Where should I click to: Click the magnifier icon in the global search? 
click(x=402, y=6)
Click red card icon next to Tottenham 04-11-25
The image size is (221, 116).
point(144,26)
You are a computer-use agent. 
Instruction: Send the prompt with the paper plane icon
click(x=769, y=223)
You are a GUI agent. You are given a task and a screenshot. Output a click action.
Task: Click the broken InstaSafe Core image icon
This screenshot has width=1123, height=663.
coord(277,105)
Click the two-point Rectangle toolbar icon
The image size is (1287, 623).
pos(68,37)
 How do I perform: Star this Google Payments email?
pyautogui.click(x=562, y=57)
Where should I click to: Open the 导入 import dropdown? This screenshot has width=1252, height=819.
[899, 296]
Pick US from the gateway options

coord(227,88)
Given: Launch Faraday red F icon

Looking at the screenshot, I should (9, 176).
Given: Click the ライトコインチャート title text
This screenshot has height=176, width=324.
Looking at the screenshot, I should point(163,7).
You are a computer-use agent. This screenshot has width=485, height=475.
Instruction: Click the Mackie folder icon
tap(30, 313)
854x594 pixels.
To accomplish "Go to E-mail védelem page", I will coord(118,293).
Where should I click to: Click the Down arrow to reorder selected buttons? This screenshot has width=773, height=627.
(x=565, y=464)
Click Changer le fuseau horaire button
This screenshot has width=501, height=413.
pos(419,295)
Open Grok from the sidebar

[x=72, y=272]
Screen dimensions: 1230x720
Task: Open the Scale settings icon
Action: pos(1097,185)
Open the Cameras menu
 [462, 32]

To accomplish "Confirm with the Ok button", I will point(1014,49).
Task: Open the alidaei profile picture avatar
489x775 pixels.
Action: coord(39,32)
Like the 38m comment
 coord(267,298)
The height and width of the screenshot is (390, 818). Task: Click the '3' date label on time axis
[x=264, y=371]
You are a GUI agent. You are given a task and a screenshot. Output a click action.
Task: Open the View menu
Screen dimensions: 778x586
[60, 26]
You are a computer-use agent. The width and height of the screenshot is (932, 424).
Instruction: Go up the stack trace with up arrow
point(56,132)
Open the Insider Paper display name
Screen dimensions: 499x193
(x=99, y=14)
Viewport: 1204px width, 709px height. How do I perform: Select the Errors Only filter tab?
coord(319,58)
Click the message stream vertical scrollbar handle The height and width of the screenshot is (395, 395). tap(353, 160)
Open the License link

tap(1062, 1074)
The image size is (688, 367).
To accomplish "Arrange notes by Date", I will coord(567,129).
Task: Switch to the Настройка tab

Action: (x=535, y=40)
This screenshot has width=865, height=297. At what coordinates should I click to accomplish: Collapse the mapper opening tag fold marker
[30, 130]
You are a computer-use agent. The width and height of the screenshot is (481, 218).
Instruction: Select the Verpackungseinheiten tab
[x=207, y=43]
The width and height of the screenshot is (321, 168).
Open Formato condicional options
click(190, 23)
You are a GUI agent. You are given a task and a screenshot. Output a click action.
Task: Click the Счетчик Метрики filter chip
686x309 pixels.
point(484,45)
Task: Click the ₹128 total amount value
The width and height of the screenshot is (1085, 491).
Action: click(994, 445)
----------
Using the listing, copy every line where the word "will" shows up.

To accomplish "Go to E-mail védelem page", I will coord(118,293).
To accomplish "Confirm with the Ok button", I will point(1014,49).
To accomplish "Arrange notes by Date", I will coord(567,129).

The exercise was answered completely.